De deux choses l’une : soit vous êtes vous-même un.e pro de l’accompagnement et du conseil, ou une tête chercheuse académique et vous pourrez utilement confronter votre point de vue au mien; soit vous travaillez à l’intérieur même d’une des innombrables organisations – toutes, à vrai dire – qui vont avoir besoin de repenser « à l’arrache » leurs façons de faire pour mieux travailler ensemble dans ce fameux monde d’après, et je partage avec vous mes réflexions sur trois questions simples que vous (ou quelqu’un de proche) êtes tôt ou tard amené.e à vous poser.

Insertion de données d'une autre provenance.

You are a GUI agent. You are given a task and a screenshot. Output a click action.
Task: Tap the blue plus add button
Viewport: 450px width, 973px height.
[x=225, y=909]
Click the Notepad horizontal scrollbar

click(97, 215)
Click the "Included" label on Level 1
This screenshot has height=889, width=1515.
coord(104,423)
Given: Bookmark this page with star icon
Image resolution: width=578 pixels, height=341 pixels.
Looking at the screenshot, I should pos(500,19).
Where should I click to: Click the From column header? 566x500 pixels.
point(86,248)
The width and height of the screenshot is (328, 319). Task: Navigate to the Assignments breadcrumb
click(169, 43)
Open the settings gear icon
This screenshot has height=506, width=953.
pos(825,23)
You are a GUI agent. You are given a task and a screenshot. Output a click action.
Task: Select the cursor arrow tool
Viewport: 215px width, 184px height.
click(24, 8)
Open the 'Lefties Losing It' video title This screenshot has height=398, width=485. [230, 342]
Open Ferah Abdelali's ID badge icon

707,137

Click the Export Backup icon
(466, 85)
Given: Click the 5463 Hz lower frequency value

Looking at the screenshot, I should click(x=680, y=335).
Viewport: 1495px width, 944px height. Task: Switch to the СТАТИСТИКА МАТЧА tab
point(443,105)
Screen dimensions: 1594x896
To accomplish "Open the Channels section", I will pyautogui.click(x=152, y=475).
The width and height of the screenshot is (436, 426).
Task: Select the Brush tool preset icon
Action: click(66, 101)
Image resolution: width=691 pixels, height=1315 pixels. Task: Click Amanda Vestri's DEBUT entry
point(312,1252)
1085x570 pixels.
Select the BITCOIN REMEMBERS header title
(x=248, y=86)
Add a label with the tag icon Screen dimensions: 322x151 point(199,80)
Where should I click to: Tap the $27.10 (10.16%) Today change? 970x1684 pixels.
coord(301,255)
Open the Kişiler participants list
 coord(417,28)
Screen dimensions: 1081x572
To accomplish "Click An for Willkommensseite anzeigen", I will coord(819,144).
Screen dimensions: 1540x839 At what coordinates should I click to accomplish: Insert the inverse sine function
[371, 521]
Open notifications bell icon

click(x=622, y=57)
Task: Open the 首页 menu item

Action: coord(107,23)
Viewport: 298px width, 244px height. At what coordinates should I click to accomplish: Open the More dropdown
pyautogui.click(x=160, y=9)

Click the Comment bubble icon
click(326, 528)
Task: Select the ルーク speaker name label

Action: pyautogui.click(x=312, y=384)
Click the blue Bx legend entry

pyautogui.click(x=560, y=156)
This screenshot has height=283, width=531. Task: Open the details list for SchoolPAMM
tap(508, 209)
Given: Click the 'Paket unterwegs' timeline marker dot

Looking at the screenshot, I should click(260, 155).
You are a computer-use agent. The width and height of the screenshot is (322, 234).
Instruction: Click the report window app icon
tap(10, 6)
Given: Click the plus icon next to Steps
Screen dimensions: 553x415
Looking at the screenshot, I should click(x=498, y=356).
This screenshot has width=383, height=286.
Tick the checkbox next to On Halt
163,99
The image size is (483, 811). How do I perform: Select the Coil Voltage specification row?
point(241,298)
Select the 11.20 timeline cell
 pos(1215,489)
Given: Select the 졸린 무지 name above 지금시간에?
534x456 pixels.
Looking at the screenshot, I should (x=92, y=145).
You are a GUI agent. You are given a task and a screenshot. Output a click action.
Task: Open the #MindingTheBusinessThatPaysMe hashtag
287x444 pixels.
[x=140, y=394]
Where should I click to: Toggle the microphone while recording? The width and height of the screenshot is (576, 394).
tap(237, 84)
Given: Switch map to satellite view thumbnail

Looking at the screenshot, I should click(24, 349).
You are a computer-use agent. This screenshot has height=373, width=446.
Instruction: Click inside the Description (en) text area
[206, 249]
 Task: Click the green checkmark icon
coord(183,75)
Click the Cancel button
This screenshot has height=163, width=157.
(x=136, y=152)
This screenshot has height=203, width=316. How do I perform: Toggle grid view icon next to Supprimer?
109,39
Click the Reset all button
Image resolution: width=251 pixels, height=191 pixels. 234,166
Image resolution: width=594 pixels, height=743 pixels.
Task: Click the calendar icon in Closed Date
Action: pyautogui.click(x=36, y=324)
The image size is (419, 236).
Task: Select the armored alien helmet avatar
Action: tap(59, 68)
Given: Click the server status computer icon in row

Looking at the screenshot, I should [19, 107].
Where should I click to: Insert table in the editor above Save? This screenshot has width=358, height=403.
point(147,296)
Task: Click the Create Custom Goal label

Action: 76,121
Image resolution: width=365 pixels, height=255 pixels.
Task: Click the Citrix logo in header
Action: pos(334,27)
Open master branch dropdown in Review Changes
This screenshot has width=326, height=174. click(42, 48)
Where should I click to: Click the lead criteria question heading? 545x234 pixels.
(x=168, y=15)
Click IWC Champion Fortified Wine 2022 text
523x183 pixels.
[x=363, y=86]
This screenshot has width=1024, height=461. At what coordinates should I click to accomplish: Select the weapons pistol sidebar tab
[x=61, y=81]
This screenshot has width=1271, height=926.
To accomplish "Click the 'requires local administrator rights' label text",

La première question est, on s’y attendra, « devons-nous faire appel à une aide extérieure ou nous débrouiller tous seuls ? » Aujourd’hui, beaucoup de grandes organisations disposent de ressources internes employées explicitement pour accompagner (voir promouvoir très activement) les changements de pratiques et d’organisation. Si c’est le cas chez vous, trouvez ces personnes, écoutez-les, sollicitez-les car elles se préparent depuis des années à répondre aux besoins que vous avez aujourd’hui. Et si vous-même faites partie de cette force de changement, assurez-vous que votre propre équipe est prête pour passer à l’action ! Malheureusement, beaucoup d’autres organisations – les plus petites notamment – ne disposent pas de ces unités de consultants internes. Si le dialogue vit bien chez vous et que l’enjeu de survie le stimule, alors tant mieux ! Laissez-vous aller et foncez ! Si vous êtes facilement inspiré.e par les orateurs pertinents, l’afflux de sources et les bons réseaux, ouvrez grands vos yeux et vos oreilles, les journées seront bien remplies. Mais ce cas idéal n’est pas si fréquent. Vous êtes peut-être simplement livrés à vous-mêmes, les pieds dans la boue, sans aucun regard extérieur (à part le marché) pour clarifier vos idées, perdus dans le dialogue avec vos collaborateurs entre le non-dit pesant et l’expression informe du chacun-pour-soi, encombrés par vos propres idées innovantes, sans carte ni boussole. Les pertes potentielles occasionnées par ce chaos où l’on ne distingue pas de sentier sont bien plus grandes que le prix de quelques jours de présence d’un guide professionnel expérimenté. Pensez-y.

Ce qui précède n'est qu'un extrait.